◆ Recorded data ◆
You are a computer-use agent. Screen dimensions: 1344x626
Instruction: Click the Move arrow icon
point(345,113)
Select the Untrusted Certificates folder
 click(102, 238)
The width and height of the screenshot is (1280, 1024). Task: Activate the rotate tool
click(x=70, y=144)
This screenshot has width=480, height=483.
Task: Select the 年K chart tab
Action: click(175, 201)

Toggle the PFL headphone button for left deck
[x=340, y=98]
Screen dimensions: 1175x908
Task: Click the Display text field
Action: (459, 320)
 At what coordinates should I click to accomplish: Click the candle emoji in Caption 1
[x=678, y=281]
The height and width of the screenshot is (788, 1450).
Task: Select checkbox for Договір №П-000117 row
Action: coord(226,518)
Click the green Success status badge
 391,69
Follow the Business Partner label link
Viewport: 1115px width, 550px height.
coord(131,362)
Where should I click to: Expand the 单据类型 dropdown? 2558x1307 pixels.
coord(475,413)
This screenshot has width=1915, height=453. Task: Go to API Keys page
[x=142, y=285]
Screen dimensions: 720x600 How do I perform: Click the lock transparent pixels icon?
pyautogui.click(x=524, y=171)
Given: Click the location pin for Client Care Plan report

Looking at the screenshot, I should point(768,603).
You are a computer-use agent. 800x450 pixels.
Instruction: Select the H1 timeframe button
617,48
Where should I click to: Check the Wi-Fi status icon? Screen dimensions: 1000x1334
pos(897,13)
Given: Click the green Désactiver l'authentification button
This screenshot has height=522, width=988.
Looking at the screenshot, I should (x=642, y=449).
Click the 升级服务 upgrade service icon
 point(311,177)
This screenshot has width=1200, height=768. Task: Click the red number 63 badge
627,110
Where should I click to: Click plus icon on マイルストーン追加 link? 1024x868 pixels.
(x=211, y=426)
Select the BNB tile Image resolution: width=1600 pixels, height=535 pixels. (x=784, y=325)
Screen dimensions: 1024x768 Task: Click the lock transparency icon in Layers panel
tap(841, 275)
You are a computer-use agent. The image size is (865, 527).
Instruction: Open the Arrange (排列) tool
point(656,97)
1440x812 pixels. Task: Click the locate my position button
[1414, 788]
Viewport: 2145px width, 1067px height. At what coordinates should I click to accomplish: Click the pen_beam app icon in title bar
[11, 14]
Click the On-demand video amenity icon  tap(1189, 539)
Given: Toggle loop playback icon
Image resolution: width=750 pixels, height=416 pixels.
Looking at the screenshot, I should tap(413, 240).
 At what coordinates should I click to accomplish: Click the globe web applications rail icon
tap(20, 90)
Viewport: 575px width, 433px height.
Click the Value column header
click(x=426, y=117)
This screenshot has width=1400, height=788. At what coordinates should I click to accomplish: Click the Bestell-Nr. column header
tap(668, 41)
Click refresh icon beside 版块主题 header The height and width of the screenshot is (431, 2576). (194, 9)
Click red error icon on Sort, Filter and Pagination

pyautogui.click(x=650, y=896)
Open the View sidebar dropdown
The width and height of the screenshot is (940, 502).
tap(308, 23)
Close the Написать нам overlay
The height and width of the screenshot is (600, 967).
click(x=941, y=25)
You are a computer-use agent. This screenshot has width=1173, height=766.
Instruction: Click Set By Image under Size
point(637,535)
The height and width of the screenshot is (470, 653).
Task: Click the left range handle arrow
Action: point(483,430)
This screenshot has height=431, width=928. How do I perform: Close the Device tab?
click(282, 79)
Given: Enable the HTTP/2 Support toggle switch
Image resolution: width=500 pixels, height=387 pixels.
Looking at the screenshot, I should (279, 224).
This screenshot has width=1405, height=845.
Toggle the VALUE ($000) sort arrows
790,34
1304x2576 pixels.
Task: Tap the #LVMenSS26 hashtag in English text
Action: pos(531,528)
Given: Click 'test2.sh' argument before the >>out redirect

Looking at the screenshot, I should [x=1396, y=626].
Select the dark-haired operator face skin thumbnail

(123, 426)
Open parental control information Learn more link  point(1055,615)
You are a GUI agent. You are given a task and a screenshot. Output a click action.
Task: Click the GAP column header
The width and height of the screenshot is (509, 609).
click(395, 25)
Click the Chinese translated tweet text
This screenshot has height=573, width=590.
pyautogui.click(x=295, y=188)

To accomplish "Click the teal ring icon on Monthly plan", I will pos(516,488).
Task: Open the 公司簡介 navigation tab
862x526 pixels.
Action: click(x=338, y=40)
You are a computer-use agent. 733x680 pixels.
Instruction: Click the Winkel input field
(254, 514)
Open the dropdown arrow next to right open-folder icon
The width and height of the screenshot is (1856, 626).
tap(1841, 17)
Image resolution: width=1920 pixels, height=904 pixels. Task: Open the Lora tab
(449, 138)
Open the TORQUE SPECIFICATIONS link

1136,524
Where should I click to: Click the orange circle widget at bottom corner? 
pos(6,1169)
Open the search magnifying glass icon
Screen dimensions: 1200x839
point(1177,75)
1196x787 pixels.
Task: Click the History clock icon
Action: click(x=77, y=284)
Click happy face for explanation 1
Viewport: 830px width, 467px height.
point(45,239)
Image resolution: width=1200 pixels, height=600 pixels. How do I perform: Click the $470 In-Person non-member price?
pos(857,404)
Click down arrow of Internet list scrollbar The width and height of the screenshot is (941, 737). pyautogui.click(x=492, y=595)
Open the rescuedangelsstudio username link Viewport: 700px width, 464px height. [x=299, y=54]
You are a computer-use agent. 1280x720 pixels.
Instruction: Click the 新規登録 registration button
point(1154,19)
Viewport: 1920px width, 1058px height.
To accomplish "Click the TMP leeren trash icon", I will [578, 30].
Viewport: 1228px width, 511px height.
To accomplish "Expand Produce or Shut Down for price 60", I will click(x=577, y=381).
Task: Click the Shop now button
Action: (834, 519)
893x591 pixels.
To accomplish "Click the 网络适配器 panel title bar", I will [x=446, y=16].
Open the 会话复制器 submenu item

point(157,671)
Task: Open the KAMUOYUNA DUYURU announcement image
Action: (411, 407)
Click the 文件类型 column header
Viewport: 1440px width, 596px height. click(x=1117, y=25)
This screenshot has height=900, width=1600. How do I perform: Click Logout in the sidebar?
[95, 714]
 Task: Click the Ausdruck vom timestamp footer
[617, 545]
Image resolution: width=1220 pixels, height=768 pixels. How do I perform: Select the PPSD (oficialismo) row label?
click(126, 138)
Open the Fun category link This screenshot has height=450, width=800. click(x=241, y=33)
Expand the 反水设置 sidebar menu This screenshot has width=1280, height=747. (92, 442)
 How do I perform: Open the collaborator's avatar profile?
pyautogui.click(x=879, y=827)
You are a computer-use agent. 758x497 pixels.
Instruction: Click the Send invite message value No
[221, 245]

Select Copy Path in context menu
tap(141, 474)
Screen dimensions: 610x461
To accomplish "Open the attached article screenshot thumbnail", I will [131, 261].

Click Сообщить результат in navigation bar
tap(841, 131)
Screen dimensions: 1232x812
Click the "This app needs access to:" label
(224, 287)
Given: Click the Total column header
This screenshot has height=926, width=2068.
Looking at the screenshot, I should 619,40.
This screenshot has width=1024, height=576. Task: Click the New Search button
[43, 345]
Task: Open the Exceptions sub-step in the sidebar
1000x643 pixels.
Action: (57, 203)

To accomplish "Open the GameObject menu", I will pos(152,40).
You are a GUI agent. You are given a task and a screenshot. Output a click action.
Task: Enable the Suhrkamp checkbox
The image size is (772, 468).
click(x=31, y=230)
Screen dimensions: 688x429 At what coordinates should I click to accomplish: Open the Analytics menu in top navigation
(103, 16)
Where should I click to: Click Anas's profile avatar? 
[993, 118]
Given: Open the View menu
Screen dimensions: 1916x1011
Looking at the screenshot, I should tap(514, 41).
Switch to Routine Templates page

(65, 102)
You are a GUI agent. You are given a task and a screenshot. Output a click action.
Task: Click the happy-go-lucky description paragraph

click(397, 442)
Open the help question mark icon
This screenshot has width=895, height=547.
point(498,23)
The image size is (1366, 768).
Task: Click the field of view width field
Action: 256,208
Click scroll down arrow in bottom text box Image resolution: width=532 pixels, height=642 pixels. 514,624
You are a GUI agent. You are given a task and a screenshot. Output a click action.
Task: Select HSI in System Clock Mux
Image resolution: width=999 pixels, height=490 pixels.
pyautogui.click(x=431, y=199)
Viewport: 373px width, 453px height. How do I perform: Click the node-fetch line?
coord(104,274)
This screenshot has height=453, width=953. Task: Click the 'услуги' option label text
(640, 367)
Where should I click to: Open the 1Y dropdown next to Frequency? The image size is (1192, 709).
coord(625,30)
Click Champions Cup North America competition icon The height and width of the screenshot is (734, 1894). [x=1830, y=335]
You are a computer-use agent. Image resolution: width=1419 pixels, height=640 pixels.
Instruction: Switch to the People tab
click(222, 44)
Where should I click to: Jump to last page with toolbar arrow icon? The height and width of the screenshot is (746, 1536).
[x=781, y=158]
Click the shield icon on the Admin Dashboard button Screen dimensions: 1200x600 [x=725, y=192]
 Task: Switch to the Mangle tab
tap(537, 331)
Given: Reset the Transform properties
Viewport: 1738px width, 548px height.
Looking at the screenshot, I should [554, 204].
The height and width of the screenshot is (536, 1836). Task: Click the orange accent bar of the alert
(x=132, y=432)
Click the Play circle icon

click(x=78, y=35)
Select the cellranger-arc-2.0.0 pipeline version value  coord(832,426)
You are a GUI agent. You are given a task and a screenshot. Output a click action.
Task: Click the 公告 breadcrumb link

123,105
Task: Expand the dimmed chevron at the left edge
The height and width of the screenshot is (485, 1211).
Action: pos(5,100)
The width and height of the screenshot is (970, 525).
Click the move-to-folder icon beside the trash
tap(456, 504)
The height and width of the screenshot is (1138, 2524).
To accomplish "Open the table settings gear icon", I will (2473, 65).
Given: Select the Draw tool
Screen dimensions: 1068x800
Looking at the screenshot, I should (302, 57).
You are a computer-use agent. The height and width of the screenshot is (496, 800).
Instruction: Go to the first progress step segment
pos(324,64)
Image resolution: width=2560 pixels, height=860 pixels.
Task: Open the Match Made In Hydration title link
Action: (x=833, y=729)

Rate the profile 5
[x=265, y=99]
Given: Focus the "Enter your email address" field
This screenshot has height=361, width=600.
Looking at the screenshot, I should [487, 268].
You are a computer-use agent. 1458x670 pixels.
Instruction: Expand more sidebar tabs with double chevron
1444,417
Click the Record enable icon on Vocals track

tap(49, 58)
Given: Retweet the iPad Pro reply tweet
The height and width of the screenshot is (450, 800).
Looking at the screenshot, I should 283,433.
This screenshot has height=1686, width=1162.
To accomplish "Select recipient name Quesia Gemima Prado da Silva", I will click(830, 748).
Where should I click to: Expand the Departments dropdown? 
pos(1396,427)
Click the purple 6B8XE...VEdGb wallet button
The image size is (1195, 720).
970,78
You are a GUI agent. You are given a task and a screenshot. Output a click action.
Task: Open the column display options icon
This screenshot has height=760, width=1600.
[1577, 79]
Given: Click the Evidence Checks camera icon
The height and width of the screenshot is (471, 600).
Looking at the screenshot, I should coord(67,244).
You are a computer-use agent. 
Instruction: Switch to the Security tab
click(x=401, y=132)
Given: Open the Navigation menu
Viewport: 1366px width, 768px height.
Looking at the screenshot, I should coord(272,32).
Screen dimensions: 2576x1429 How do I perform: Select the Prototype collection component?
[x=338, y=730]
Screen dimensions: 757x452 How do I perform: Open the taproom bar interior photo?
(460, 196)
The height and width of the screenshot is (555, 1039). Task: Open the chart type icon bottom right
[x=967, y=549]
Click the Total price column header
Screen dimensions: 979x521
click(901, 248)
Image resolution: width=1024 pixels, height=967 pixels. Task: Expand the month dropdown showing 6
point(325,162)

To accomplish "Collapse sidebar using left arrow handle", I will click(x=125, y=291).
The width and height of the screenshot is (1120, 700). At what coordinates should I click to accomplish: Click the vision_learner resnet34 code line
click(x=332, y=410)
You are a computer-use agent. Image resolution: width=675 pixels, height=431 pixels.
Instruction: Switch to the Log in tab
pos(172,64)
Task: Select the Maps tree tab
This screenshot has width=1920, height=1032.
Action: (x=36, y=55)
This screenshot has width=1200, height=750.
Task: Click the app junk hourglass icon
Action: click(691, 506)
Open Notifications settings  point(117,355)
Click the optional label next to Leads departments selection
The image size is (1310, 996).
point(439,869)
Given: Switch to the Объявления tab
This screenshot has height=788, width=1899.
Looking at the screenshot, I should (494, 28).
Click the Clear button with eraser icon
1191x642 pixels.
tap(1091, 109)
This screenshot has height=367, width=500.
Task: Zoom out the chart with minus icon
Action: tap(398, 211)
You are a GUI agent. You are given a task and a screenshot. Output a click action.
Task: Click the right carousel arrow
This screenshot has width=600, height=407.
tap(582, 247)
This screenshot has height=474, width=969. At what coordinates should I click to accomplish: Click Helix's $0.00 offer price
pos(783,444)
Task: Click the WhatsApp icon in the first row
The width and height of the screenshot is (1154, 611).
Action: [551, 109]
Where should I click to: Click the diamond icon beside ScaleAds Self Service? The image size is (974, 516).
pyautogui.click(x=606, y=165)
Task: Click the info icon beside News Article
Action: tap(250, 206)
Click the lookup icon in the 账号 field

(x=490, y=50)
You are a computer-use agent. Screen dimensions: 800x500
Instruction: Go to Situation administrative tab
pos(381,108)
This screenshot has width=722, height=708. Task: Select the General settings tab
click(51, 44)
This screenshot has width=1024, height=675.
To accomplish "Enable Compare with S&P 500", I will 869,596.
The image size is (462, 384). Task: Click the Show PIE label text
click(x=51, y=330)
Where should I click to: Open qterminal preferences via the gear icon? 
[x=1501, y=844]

◆ WORK ITEM ◆
Among the records above, repeat exactly the line with "You are a computer-use agent. 733x680 pixels.", the line with "893x591 pixels.", and every line in between, and only those.

◆ RESPONSE AREA ◆
You are a computer-use agent. 733x680 pixels.
Instruction: Click the Winkel input field
(254, 514)
Open the dropdown arrow next to right open-folder icon
The width and height of the screenshot is (1856, 626).
tap(1841, 17)
Image resolution: width=1920 pixels, height=904 pixels. Task: Open the Lora tab
(449, 138)
Open the TORQUE SPECIFICATIONS link

1136,524
Where should I click to: Click the orange circle widget at bottom corner? 
pos(6,1169)
Open the search magnifying glass icon
Screen dimensions: 1200x839
point(1177,75)
1196x787 pixels.
Task: Click the History clock icon
Action: click(x=77, y=284)
Click happy face for explanation 1
Viewport: 830px width, 467px height.
point(45,239)
Image resolution: width=1200 pixels, height=600 pixels. How do I perform: Click the $470 In-Person non-member price?
pos(857,404)
Click down arrow of Internet list scrollbar The width and height of the screenshot is (941, 737). pyautogui.click(x=492, y=595)
Open the rescuedangelsstudio username link Viewport: 700px width, 464px height. [x=299, y=54]
You are a computer-use agent. 1280x720 pixels.
Instruction: Click the 新規登録 registration button
point(1154,19)
Viewport: 1920px width, 1058px height.
To accomplish "Click the TMP leeren trash icon", I will [578, 30].
Viewport: 1228px width, 511px height.
To accomplish "Expand Produce or Shut Down for price 60", I will click(x=577, y=381).
Task: Click the Shop now button
Action: (834, 519)
893x591 pixels.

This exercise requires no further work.